New Delhi, March 31: An Oil India (OIL) pipeline put in place to carry crude oil from Assam to the Barauni refinery will now be used by Indian Oil Corporation (IOC) to reverse pump crude from the Ravva oilfields to the Bongaigaon refinery. This is considered the most cost-effective way of feeding the refinery in Assam.
Although some time has been lost due to various formalities that IOC had to complete with OIL before taking over the pipeline, the high-quality crude will start flowing to the Bogaigaon refinery next month.
Crude will be first brought to Haldia from the eastern offshore Ravva fields from where it will be pumped to Barauni through the existing IOC pipeline. It will be stored in a tank near the Barauni refinery, which is being linked to the old OIL pipeline. Apart from the last-mile linkages for the pipeline, IOC is installing new pumps to send crude in the reverse direction.

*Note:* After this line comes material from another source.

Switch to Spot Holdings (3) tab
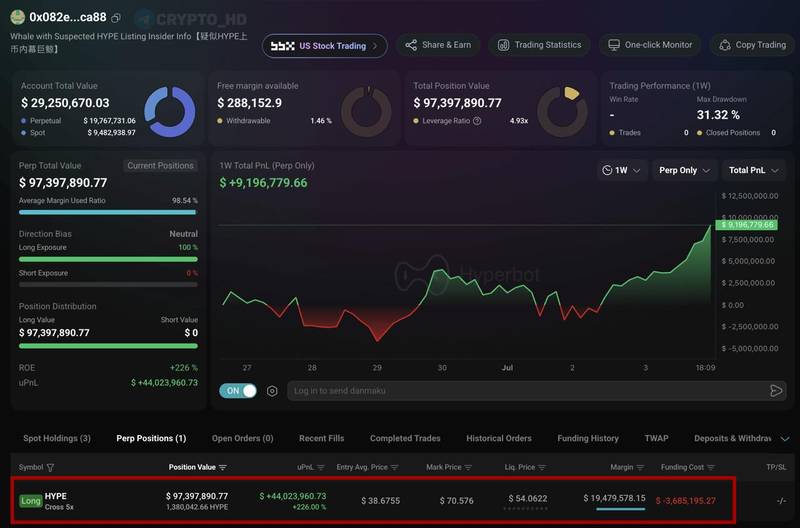 click(x=57, y=438)
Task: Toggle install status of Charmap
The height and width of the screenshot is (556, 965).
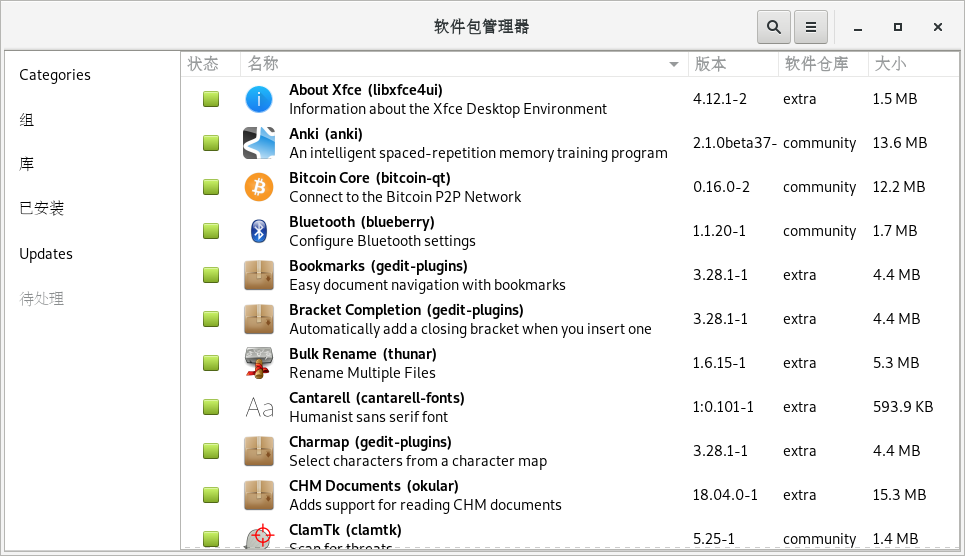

A senior IOC official told The Telegraph that this will reduce transport costs for the refinery and the pipeline, which was lying waste due to the shortage of crude in Assam, will now be back in constructive use. The allocation of the 1.5-million tonnes of the high-quality sweet Ravva crude is aimed at improving the economics of the beleaguered Bongaigaon Refineries and Petrochemicals (BRPL). As part of the revival process, the refinery was handed over to cash-rich IOC in March 2001.
While Indian Oil has succeeded in turning around the refinery, it still has a difficult phase ahead. Large investments would have to be made to improve the quality of petrol and diesel to meet Euro-II fuel specifications that have to be implemented throughout the country by April 2005. This will be followed by further upgradation to Euro III norms by April 2010.
BRPL would have had to raise around Rs 500 crore as costly loans to upgrade its fuel quality to Euro II norms which would have impacted its bottomline.
The sweet crude is easier to process and also yields better quality products. As a result the high-cost investment required to upgrade the quality of petrol and diesel can now be put off. This welcome breather will enable BRPL to consolidate its finances till it has to eventually take the plunge for meeting the Euro III norms.
BRPL has a 2.35-million tonne capacity but has been running below its full capacity as the output of crude in Assam has been falling short of its projected target. The 1.5 million tonnes of Ravva crude will thus form a major portion of its throughput.